Son
The walls were painted with zoo animals of all shapes and sizes. Balloons with “get well” and “feel better” drunkenly drifted back and forth as the once-tight strings that held them closer to the ground were now loose. My son, distracted by the cartoons on my phone, not realizing what was happening to him and why he was in this place to begin with, but I do, and I won't allow him to know; I can't let him know.
My son is the light of my life, and his light shines ever so brightly as he sits there in his giraffe-printed gown that the nurse had given him to wear. They said the mass was too big to do anything, and he only had four months left; it's only been three weeks, and we are back.
I hardly leave the room now; it's been four days of living in this room. First, his mother, now him. What a cruel world, what a cruel universe would bring a child in and just poison him to remove him. The medicine must be getting to him because he says he sees his mother come in to talk to him at night and sing him to sleep, but I've only left the room to get him something to eat or even a new toy to play with. He wouldn’t know who she was; she left our world when he was only two, I wouldn’t think he would remember her face. I ignored it and let him have this, let him experience the joy of his mother coming in and singing to him.

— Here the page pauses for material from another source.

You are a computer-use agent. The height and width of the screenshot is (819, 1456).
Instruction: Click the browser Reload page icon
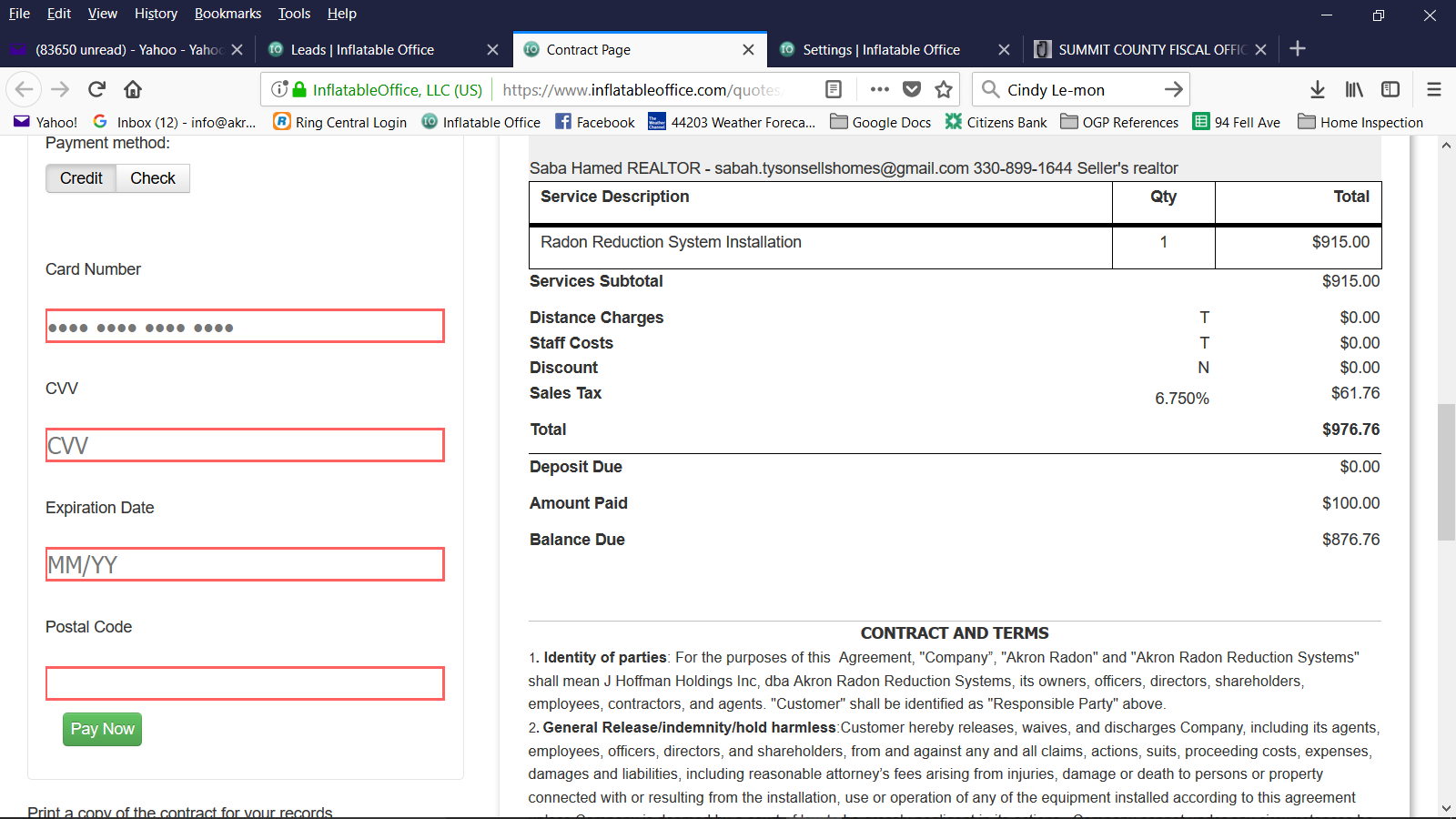(x=96, y=89)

The next morning, he woke me up to tell me about his mom coming to see him again and the song she sang him; the song she sang him was one she used to sing to him when he was born before she became ill. How could he have known the song? It wasn’t one you would hear on the radio. But I ignored it again and continued with my day, ensuring he was comfortable.
Throughout the next two days, he became weaker as the poison took over his body. He talked more about his mother coming to sing him to sleep, and I ignored it. She's gone, she isn’t here.
The next night, he woke me up to tell me mom was here, and she was here to sing to him again and that she was ready to take him home. I smiled and kissed him on the forehead; I pulled him in, holding his weak body, my boy, my son, my light, his light was dimming. He fell asleep in my arms for the last time. Half-dazed when I woke up the next morning, I saw him standing there, holding his mother's hand. She smiled, and he said, "I'm going home, Daddy." Then they were gone.